La mère insiste en pleurant : le petit Jacques pleure aussi. Les magistrats hésitent. Me Rollet intervient :

— Le Tribunal pourrait essayer de la liberté surveillée…

— Oui, dit le président. C’est bien le cas. Ecoutez-moi, madame, et toi aussi, petit. Le tribunal va donner la garde au Patronage de l’enfance, et le Patronage, madame, vous rendra votre garçon. Il sera libre, il ’aura pas une liberté complète. Un inspecteur le visitera régulièrement, vérifiera s’il travaille, s’il se conduit bien, et fera son rapport à Me Rollet. Alors, de deux choses l’une : ou le rapport sera satisfaisant, et, après quelque temps, la surveillance cessera : l’enfant sera définitivement libre ; ou le rapport sera défavorable, et l’enfant sera repris par le patronage. Ainsi, vous comprenez, madame : nous avons confiance en vous et en ce garçon. Nous faisons un essai. Il dépend de vous et de lui que l’essai réussisse… C’est bien entendu ?

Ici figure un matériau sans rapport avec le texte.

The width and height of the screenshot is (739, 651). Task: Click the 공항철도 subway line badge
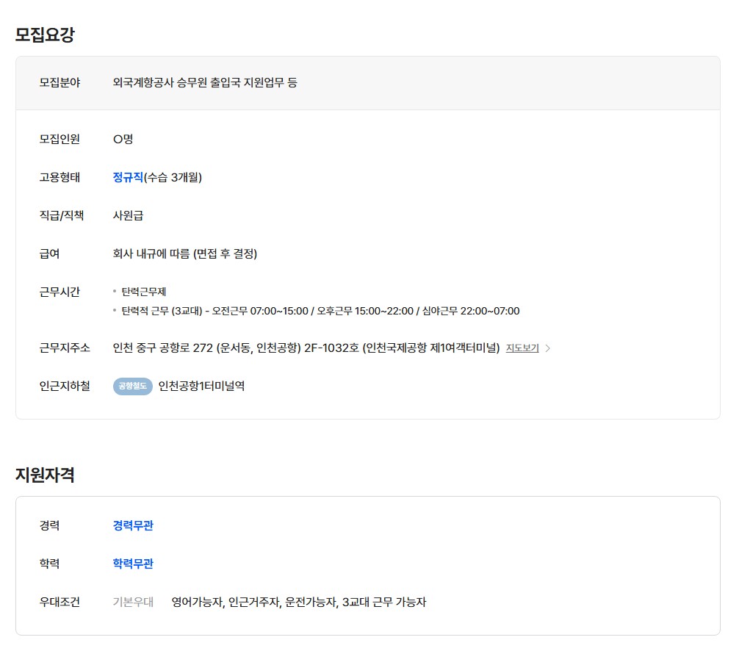pyautogui.click(x=132, y=386)
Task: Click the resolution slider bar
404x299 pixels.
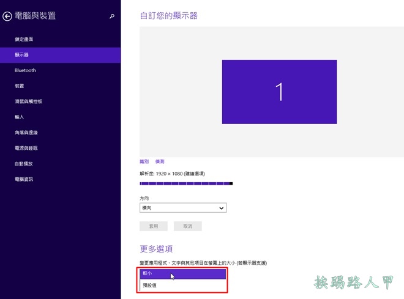Action: [185, 183]
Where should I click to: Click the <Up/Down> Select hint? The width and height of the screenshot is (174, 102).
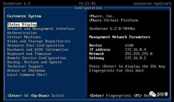[x=47, y=96]
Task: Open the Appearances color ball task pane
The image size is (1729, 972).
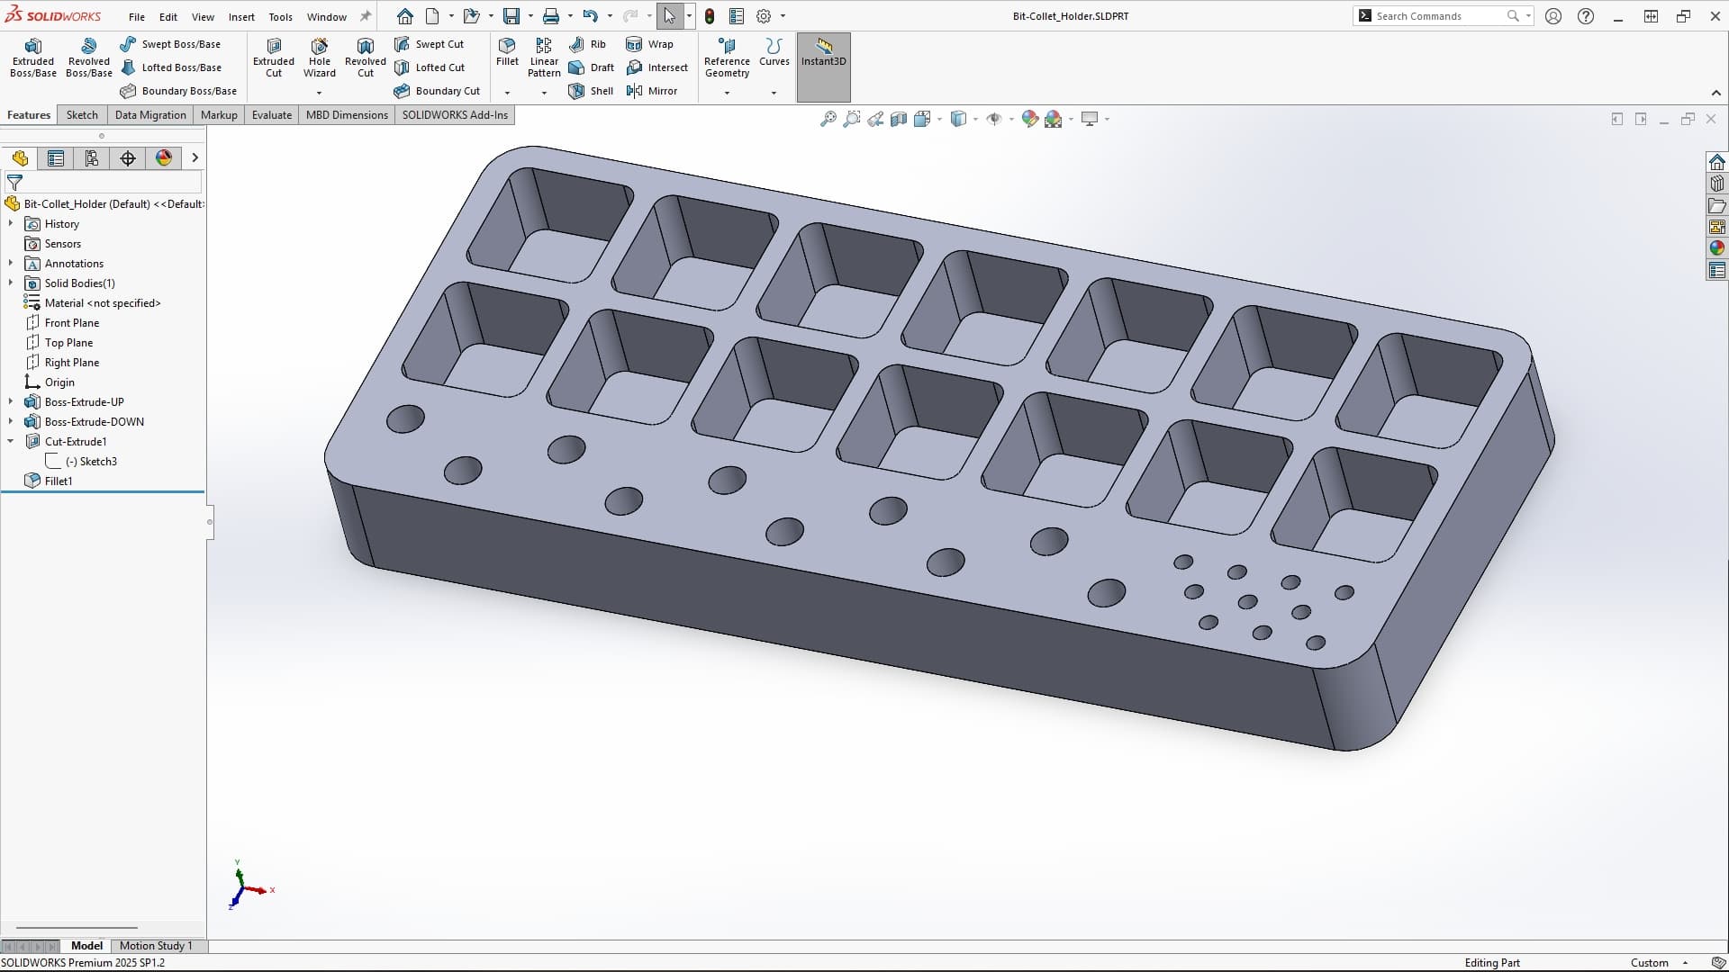Action: coord(1716,248)
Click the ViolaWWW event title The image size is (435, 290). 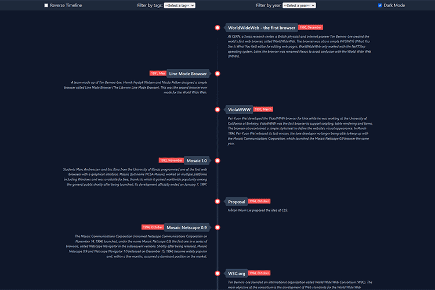point(239,109)
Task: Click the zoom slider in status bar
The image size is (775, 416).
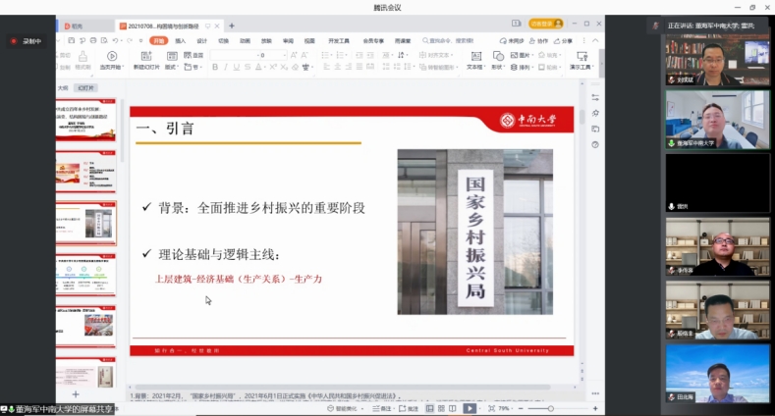Action: tap(550, 408)
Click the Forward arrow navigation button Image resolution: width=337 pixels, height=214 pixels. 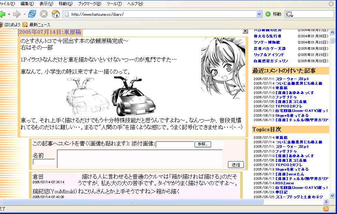click(x=17, y=14)
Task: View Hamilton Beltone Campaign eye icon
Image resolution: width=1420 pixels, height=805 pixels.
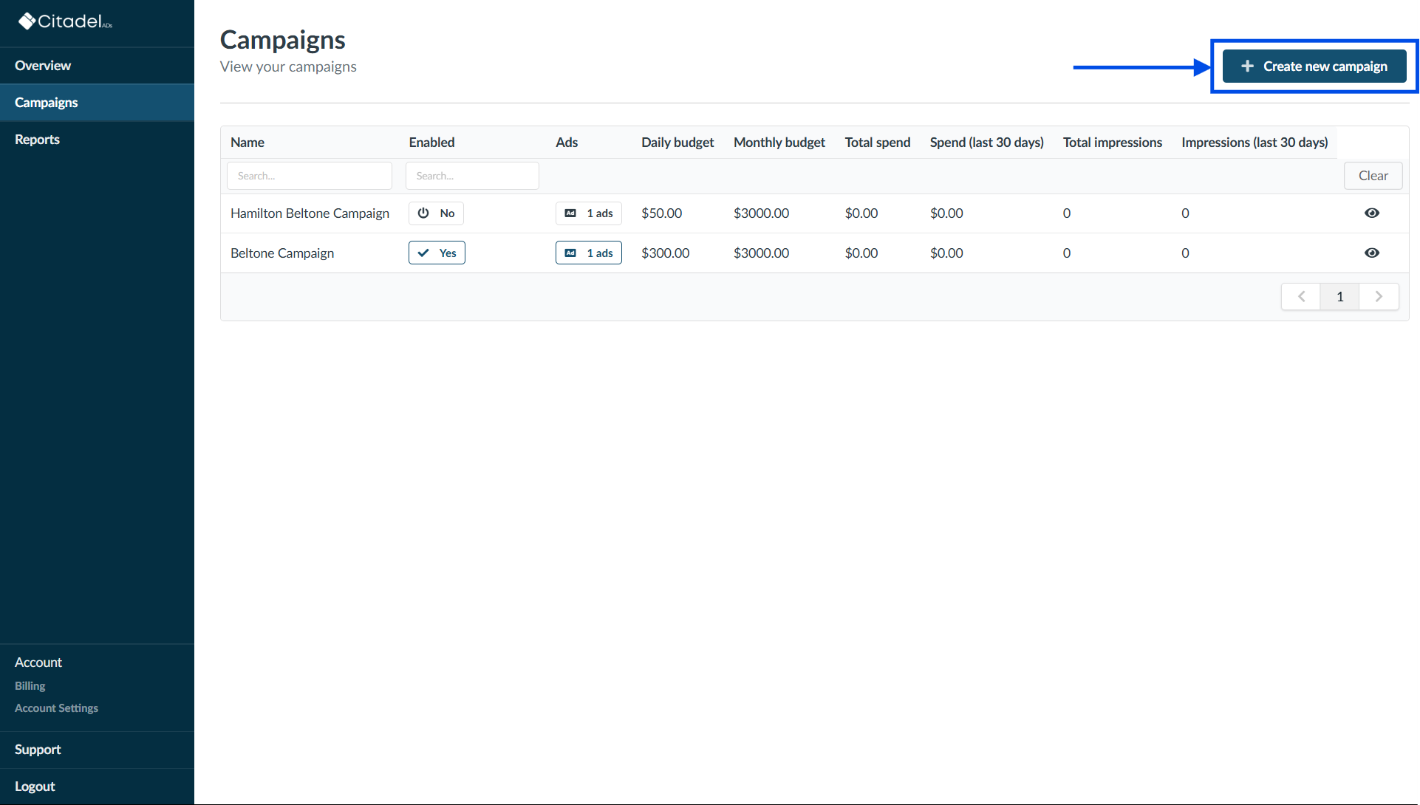Action: (x=1371, y=213)
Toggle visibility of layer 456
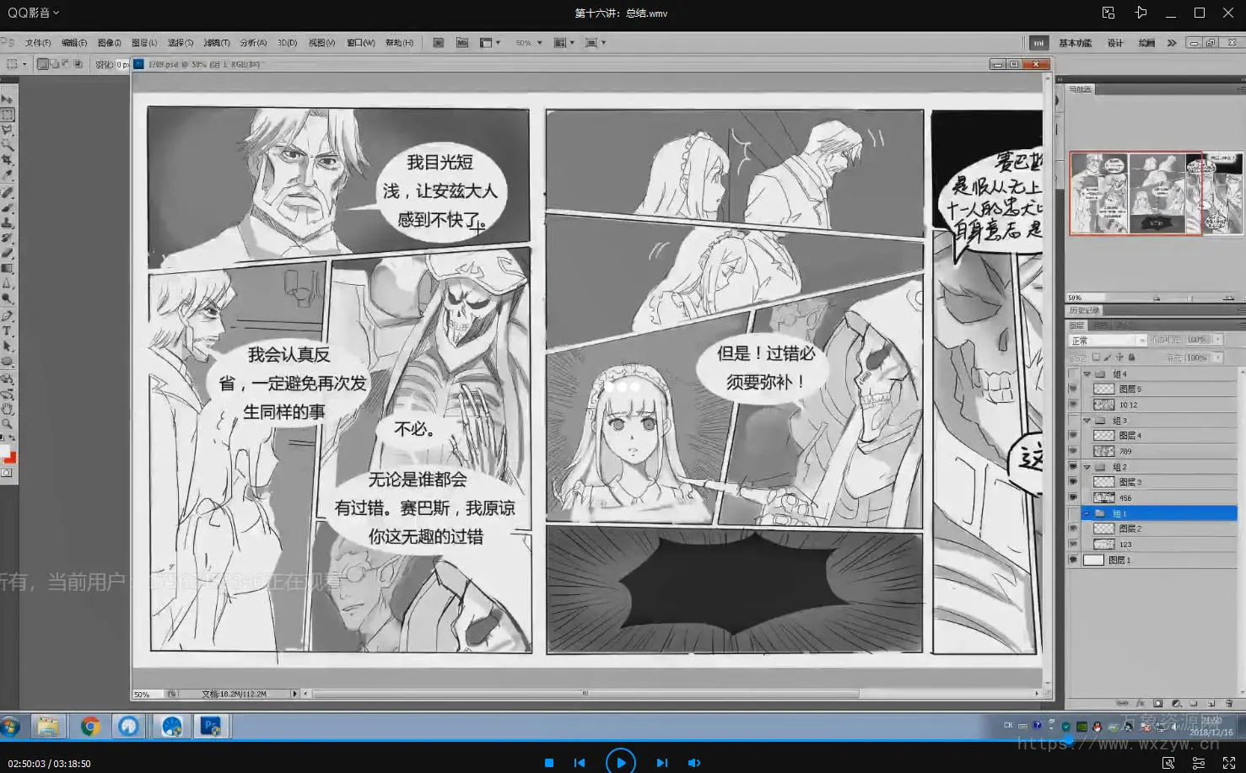 [x=1073, y=498]
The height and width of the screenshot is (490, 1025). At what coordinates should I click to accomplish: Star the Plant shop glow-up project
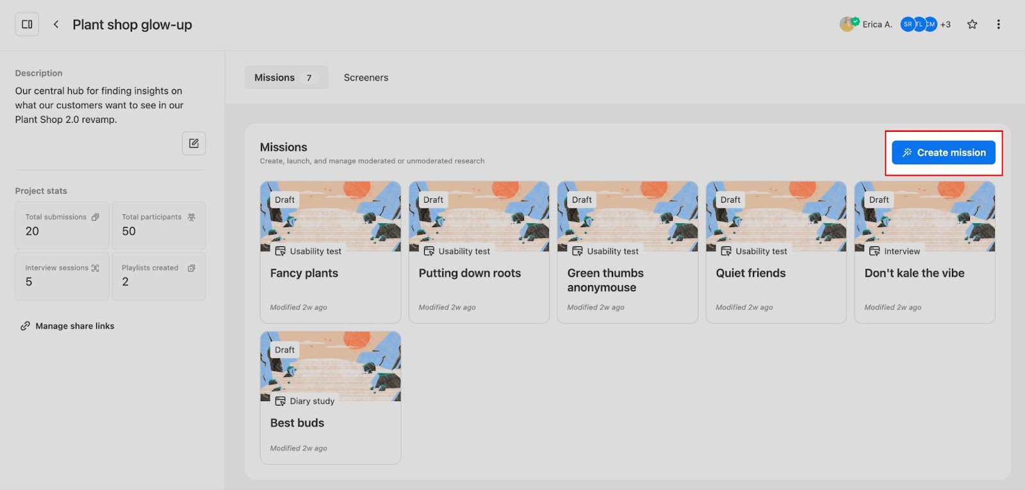tap(972, 24)
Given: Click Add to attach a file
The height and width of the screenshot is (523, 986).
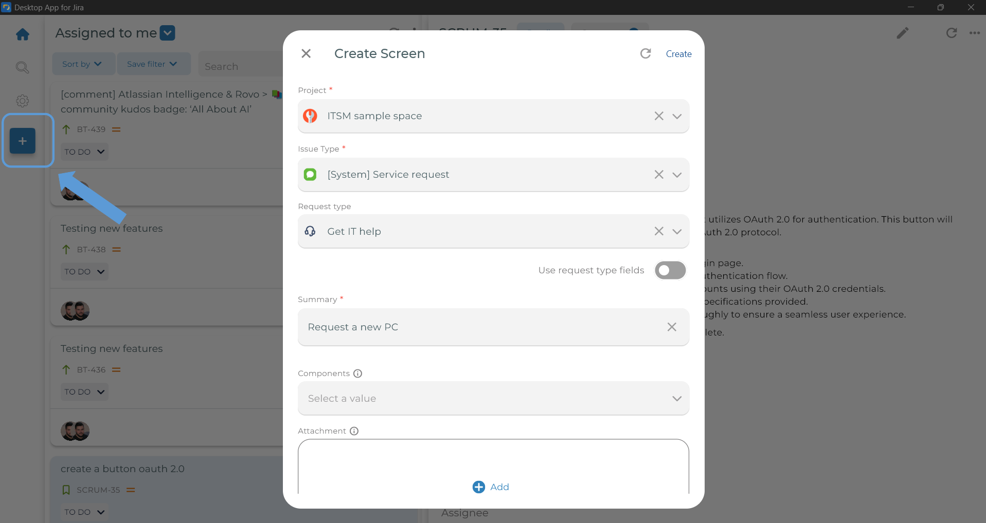Looking at the screenshot, I should [x=491, y=487].
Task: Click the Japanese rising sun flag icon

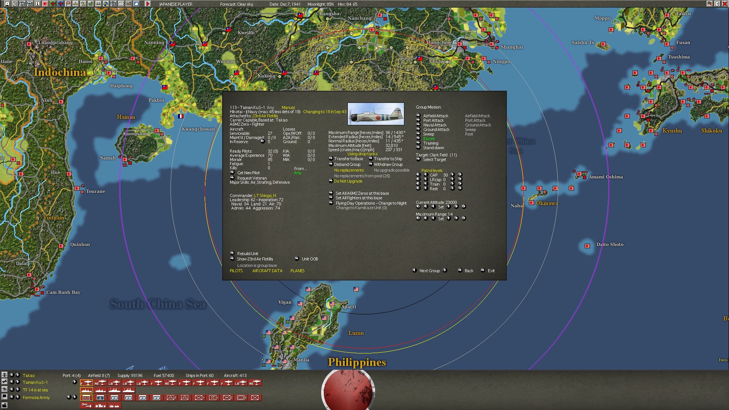Action: pos(45,4)
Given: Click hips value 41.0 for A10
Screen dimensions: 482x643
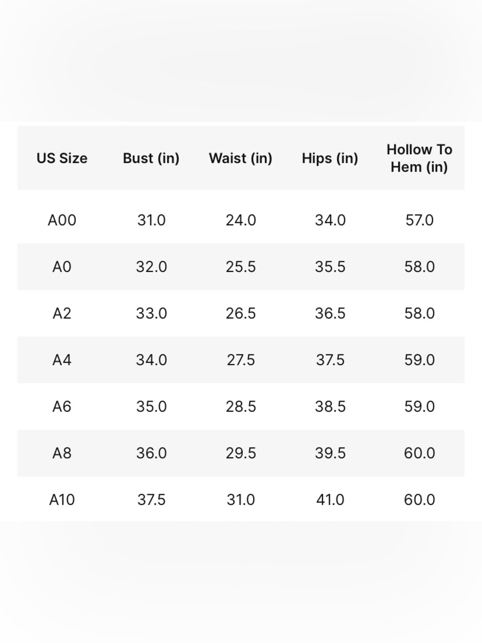Looking at the screenshot, I should (330, 500).
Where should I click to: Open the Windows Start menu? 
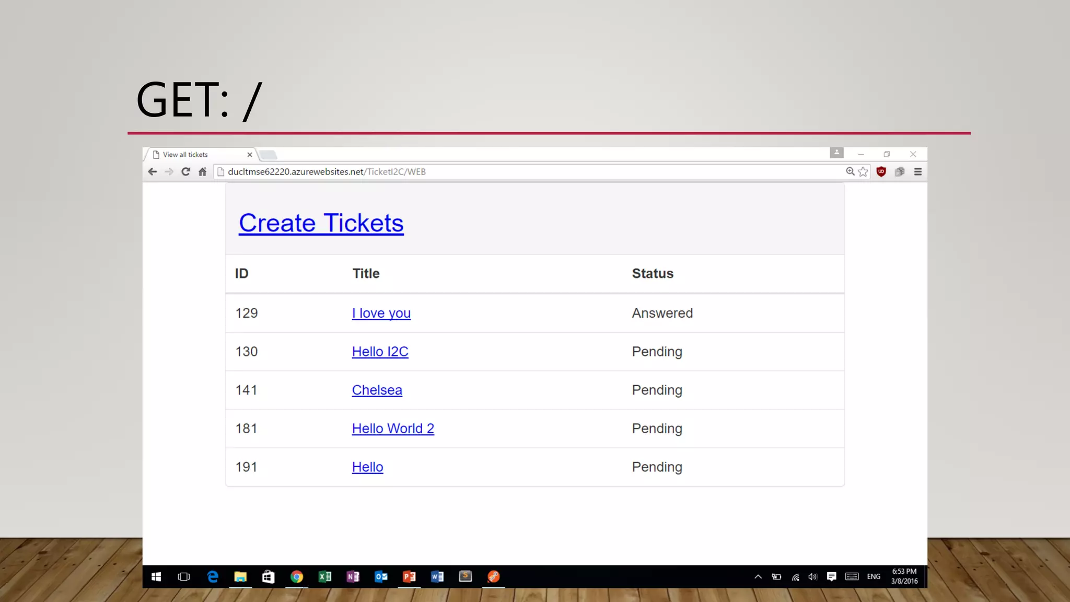point(156,576)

— Oh ! soyez tranquilles, messieurs, et je vous remercie. Bien sûr qu’il sera sage et que j’y veillerai…

Elle a séché ses larmes, et se retire, enchantée.

D’autres enfans se succèdent sur les bancs, et le tribunal continue d’appliquer tour à tour ces mesures si diverses… Les exemples qu’on vient de voir sont assez significatifs pour permettre de se faire, sur ce tribunal et sur la justice qu’il rend, une opinion éclairée.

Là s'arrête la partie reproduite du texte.